Bazı tarihler üşür, Acının donduğu yerlerde…

Sarıkamış’ı anlatırken çoğu zaman haritalara bakıyoruz.
Oklar çiziliyor, planlar konuşuluyor, cepheler tarif ediliyor.
Oysa orada asıl kaybolan, bir parça toprak değil; insandı.
Tarih bazen zaferleri yazar; bazen de kelimelerin bile üşüdüğü yenilgileri.

Takvimler 22 Aralık 1914’ü gösterdiğinde, Anadolu’nun doğusunda bir ordu yürüyüşe geçti.
Ne zafer naraları vardı, ne de geri dönüş planları.
Önlerinde düşmandan önce dağlar, arkalarında ise geri dönülmez bir kader duruyordu.

Bu yürüyüş, düşmana doğru değil; kışın kalbine doğruydu.

Amaç netti.
Rus Kafkas Ordusu kuşatılacak, Sarıkamış ele geçirilecek, Kars’a giden demiryolu kontrol altına alınacaktı.
Kağıt üzerindeki plan cesurdu.
Gerçek hayattaki karşılığı ise acımasızdı.

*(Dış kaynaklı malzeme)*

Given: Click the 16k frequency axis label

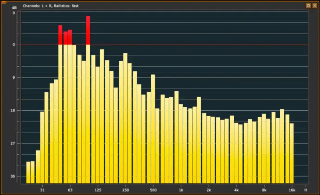Looking at the screenshot, I should [x=292, y=190].
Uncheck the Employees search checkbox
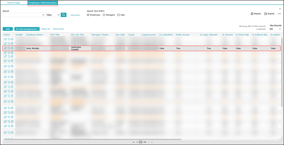 [x=88, y=15]
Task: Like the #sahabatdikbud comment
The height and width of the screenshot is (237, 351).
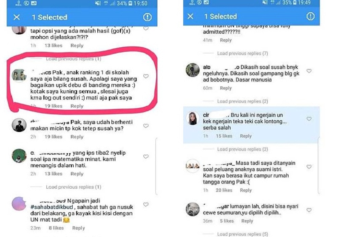Action: (146, 204)
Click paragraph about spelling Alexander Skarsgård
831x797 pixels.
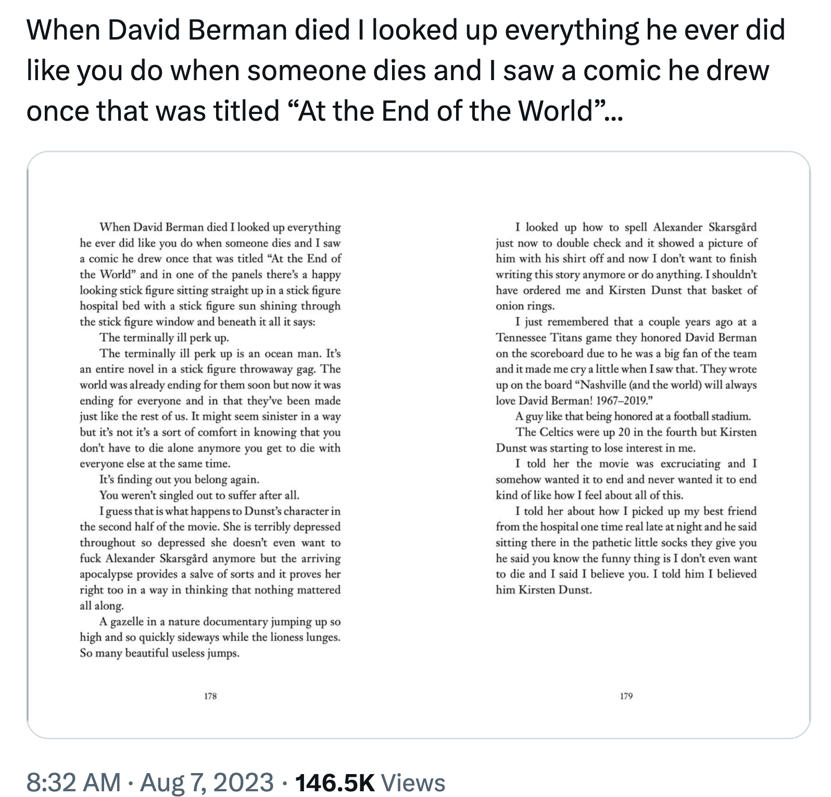click(x=626, y=266)
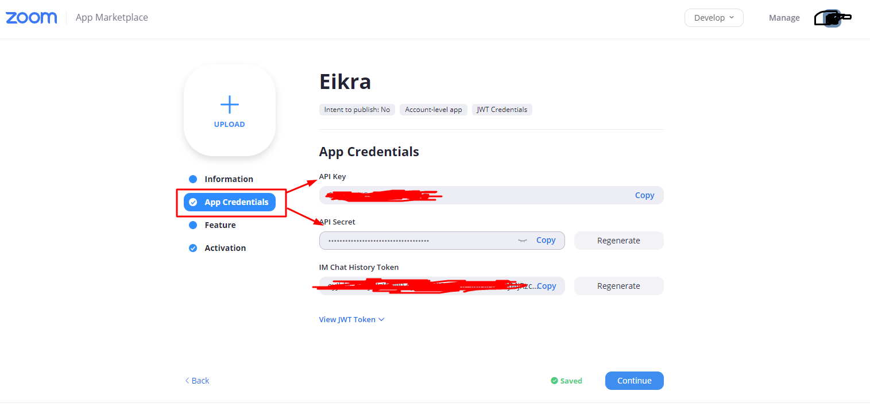Click the Feature step circle icon
This screenshot has height=414, width=870.
click(193, 225)
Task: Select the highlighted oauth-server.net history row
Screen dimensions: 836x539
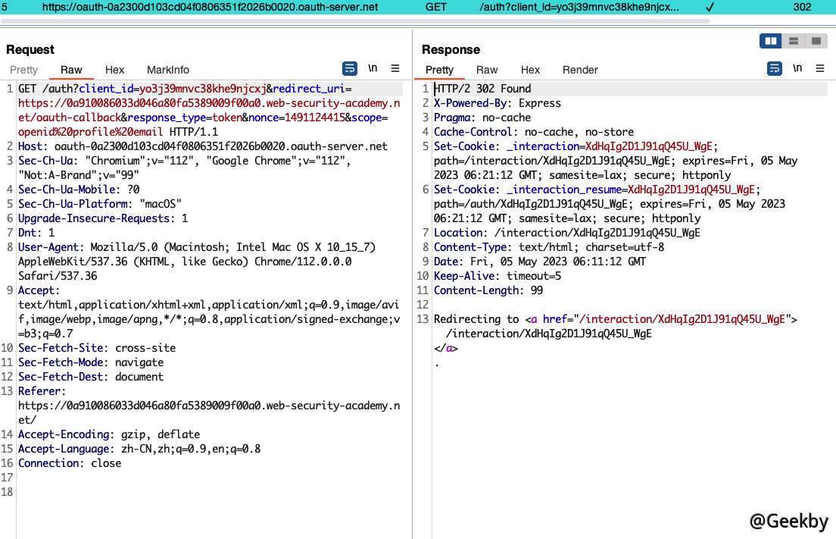Action: click(210, 7)
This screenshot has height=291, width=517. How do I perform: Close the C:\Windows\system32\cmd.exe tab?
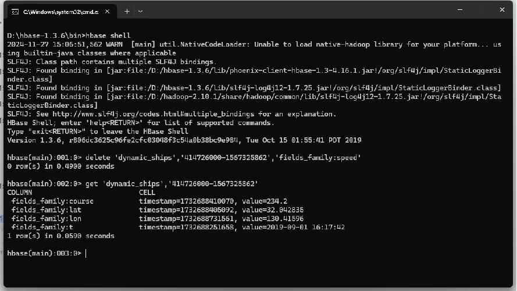pos(107,12)
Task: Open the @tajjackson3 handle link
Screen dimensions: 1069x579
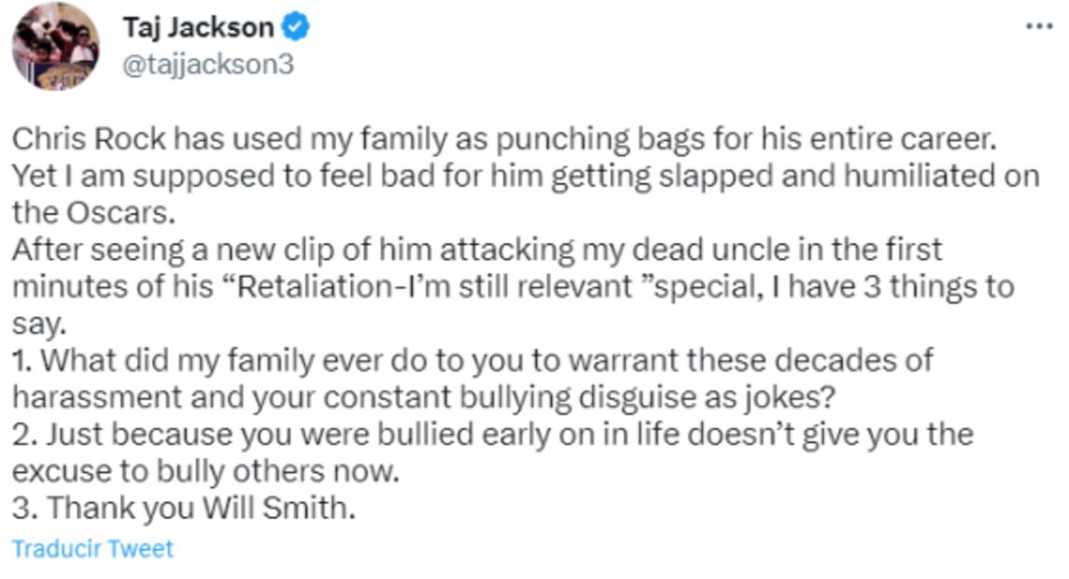Action: [x=207, y=65]
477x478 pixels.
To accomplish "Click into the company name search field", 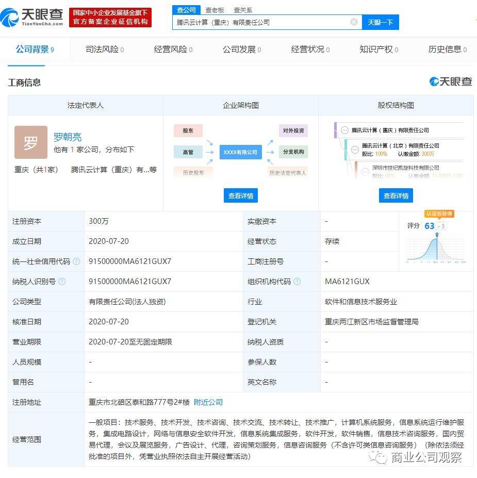I will tap(260, 22).
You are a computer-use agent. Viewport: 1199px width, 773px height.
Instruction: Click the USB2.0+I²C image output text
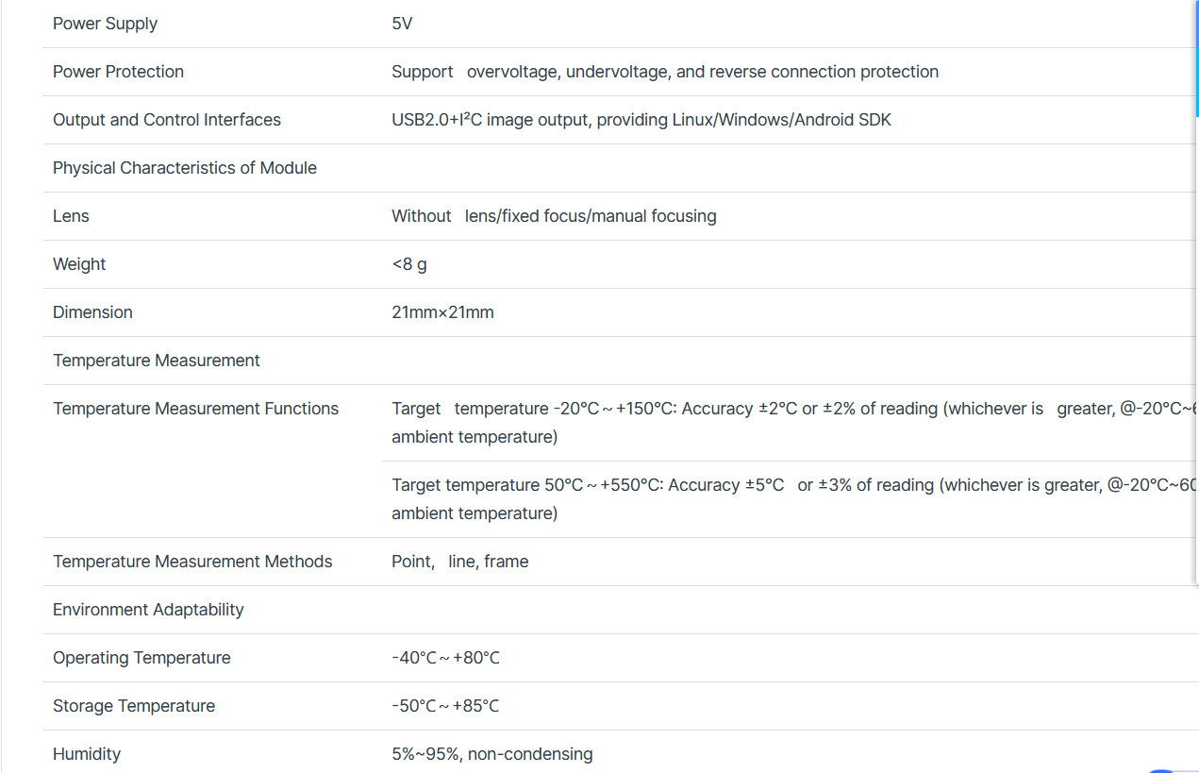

Allahuekber Dağları, o günlerde yalnızca bir coğrafya değildi.
Bir sınavdı.
Eksi otuzları, eksi kırkları bulan soğuk; ince kaputlar, biten erzaklar, uzayan yürüyüşlerle birleşince asker için her adım biraz daha ağırlaştı.

Ayaklar ilerliyor, bedenler kalıyordu.

Sarıkamış’ta askerlerin büyük bölümü düşman kurşunuyla değil; soğukla, açlıkla ve yorgunlukla şehit düştü.
Birçok birlik, daha cepheyi görmeden eridi.
Savaşın ortasında değil; yolun üzerinde kaldılar.

İşte tam burada, insanın boğazında düğümlenen o soru durur:
Üstü açılınca üşümesin diye yorganını örten bir anneye, “oğlun donarak öldü” nasıl denir?
Hangi kelime taşır bunu?
Hangi dil anlatır bir annenin, evladını sıcak tutsun diye yaptığı bir hareketin, binlerce kilometre ötede bir dağın soğuğuna yenildiğini?
Sarıkamış, yalnız askerlerin değil; anaların da donduğu yerdir.

Subaylar en önde yürüdü.
Ve en önce düştü.
Çünkü geri dönmek, arkada kalanlara bakmak,
orada mümkün değildi.

Sis çöktüğünde trajedi derinleşti.
İletişim koptu, yönler kayboldu.
Aynı ordunun askerleri, birbirini düşman sanarak karşı karşıya geldi.
Kurşun, bu kez yanlış yere gitti.

Sonuç değişmedi.
Hedef ele geçirilemedi.
Ama kayıp büyüdü.
Osmanlı Ordusu’nun yaklaşık 60 bini donarak,
toplamda 70 ila 90 bin askeri bu dağlarda kaldı.
Rus Ordusu da yaklaşık 30–32 bin kayıp verdi.
Ne kazanan vardı, ne de teselli.

Sarıkamış bu yüzden sadece bir askeri yenilgi değildir.
O; yanlış zamanlamanın, aşırı iyimserliğin
ve doğaya meydan okumanın bedelidir.

Ama Sarıkamış, yalnızca şehadet değildir.
Aynı zamanda ibrettir.
Karın altında kalan bedenlerden çok, akılda kalması gereken kararlardır.

Kar örttü izlerini.
Ama hafızayı örtemedi.

Ve o dağlar hala sorar durur:
“Bu soğuğu unuttunuz mu?”

Çünkü Sarıkamış, acının bile donduğu yerdir.
Orada sesler değil, insanın içi üşür.

SONSÖZ
Sarıkamış, tarihin sustuğu yerdir.
Orada rakamlar konuşmaz, haritalar ısıtmaz.
Geriye sadece şu kalır:
Unutursan üşümezsin sanırsın; hatırlarsan bir ömür üşürsün.

Bazı tarihler üşür…
Acının donduğu yerlerde…
Sarıkamış’ta, vatan uğruna donarak şehadete yürüyen kahramanlarımızın 111. yılında, aziz şehitlerimizi rahmet, minnet ve saygıyla anıyoruz.

Ruhları şad, mekanları cennet olsun.